Records supplied below:

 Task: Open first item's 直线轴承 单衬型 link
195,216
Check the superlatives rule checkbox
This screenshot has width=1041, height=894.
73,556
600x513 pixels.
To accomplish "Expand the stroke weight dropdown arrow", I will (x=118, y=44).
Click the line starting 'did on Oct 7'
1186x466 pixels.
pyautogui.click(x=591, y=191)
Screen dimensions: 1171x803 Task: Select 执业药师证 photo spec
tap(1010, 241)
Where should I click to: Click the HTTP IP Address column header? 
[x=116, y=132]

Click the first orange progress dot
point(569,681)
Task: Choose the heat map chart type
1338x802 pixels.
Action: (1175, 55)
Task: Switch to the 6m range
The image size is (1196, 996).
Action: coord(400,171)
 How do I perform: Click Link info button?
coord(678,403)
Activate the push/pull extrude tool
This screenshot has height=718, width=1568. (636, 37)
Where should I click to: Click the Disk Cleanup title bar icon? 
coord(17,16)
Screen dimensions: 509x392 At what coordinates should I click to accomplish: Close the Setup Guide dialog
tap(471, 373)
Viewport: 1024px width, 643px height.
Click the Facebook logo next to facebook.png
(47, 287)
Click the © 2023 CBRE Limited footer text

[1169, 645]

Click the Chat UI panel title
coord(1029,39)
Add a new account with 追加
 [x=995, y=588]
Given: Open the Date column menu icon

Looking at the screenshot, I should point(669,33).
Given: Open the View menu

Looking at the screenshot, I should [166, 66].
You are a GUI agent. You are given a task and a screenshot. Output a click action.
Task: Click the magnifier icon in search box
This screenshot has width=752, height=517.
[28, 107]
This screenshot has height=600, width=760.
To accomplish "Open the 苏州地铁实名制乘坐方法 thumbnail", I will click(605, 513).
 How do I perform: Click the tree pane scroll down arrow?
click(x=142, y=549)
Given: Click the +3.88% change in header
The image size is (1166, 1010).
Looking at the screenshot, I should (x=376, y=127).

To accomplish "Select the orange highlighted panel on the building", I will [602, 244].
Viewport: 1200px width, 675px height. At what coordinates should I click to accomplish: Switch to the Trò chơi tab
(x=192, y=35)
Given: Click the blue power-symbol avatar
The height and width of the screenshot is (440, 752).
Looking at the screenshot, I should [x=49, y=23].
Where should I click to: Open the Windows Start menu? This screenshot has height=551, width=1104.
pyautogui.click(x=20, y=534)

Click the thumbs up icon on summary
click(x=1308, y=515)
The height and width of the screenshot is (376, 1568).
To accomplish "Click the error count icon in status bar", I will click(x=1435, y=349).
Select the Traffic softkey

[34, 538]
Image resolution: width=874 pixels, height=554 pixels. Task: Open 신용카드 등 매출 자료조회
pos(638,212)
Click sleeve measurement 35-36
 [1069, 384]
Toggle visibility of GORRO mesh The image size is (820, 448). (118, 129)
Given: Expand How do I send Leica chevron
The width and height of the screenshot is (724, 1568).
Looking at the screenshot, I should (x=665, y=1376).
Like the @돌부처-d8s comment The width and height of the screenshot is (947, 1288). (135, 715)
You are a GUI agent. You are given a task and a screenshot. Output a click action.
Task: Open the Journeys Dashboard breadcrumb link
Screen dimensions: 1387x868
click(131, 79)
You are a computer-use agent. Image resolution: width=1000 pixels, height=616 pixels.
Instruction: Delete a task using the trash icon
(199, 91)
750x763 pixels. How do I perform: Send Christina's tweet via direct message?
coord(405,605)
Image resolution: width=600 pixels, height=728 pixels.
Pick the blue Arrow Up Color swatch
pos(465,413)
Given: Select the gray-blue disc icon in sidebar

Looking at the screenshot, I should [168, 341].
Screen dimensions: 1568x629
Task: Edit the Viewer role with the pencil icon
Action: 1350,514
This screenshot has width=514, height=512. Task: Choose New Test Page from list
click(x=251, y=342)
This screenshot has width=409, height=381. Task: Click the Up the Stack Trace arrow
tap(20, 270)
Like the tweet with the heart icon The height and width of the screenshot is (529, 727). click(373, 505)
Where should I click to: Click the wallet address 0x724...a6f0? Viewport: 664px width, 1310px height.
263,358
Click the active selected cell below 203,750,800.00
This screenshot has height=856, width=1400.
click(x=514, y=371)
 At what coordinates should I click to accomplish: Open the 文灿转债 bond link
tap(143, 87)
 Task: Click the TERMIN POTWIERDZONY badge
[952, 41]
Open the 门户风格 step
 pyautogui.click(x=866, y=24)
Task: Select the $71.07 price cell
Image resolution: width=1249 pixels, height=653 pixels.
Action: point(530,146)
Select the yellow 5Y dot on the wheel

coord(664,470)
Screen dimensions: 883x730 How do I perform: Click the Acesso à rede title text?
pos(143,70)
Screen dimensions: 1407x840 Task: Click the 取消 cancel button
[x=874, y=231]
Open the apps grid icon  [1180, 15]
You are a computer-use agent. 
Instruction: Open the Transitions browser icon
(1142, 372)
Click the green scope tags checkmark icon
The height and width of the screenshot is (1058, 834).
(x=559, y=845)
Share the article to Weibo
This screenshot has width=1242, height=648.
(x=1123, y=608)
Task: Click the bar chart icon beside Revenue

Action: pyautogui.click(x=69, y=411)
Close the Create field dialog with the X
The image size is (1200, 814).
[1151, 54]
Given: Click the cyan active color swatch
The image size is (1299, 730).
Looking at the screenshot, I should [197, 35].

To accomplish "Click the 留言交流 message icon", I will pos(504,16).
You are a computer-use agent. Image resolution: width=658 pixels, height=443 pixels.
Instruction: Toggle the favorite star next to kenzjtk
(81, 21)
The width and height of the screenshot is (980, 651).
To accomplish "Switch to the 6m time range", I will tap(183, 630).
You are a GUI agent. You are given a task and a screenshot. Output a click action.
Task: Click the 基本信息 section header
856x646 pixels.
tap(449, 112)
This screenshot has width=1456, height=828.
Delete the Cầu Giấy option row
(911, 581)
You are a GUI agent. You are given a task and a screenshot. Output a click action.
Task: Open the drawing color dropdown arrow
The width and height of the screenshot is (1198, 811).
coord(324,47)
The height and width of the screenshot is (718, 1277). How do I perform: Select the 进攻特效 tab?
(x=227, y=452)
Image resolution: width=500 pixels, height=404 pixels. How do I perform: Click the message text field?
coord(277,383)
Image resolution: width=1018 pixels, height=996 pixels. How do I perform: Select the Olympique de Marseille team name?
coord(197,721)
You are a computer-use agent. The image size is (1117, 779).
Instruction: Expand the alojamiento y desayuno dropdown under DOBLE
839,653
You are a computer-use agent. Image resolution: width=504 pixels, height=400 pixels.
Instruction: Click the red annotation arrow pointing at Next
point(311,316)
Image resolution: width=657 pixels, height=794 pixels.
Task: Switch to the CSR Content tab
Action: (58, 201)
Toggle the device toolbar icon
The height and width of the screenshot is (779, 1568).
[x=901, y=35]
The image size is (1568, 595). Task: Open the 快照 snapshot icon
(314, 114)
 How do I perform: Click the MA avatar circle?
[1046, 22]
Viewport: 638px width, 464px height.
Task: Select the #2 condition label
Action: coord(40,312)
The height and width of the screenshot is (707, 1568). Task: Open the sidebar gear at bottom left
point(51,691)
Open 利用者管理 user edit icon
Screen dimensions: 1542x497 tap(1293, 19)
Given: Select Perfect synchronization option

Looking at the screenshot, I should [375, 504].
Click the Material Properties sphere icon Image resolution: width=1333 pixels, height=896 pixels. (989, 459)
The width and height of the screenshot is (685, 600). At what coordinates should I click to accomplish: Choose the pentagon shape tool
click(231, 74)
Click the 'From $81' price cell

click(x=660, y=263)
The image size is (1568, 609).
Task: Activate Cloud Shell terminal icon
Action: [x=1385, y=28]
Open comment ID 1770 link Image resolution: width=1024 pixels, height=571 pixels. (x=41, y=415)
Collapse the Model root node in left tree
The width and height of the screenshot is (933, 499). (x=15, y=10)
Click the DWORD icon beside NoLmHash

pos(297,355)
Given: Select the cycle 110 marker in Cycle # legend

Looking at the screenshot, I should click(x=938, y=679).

End of Records supplied.

Work instructions:
Return exactly, and only, the lines above starting at the line that contains "Instruction: Open the" and ending at the line that contains "You are a computer-use agent. The".

Task result:
Instruction: Open the Transitions browser icon
(1142, 372)
Click the green scope tags checkmark icon
The height and width of the screenshot is (1058, 834).
(x=559, y=845)
Share the article to Weibo
This screenshot has width=1242, height=648.
(x=1123, y=608)
Task: Click the bar chart icon beside Revenue

Action: pyautogui.click(x=69, y=411)
Close the Create field dialog with the X
The image size is (1200, 814).
[1151, 54]
Given: Click the cyan active color swatch
The image size is (1299, 730).
Looking at the screenshot, I should [197, 35].

To accomplish "Click the 留言交流 message icon", I will pos(504,16).
You are a computer-use agent. Image resolution: width=658 pixels, height=443 pixels.
Instruction: Toggle the favorite star next to kenzjtk
(81, 21)
The width and height of the screenshot is (980, 651).
To accomplish "Switch to the 6m time range", I will tap(183, 630).
You are a GUI agent. You are given a task and a screenshot. Output a click action.
Task: Click the 基本信息 section header
856x646 pixels.
tap(449, 112)
This screenshot has width=1456, height=828.
Delete the Cầu Giấy option row
(911, 581)
You are a GUI agent. You are given a task and a screenshot. Output a click action.
Task: Open the drawing color dropdown arrow
The width and height of the screenshot is (1198, 811).
coord(324,47)
The height and width of the screenshot is (718, 1277). How do I perform: Select the 进攻特效 tab?
(x=227, y=452)
Image resolution: width=500 pixels, height=404 pixels. How do I perform: Click the message text field?
coord(277,383)
Image resolution: width=1018 pixels, height=996 pixels. How do I perform: Select the Olympique de Marseille team name?
coord(197,721)
You are a computer-use agent. The image size is (1117, 779).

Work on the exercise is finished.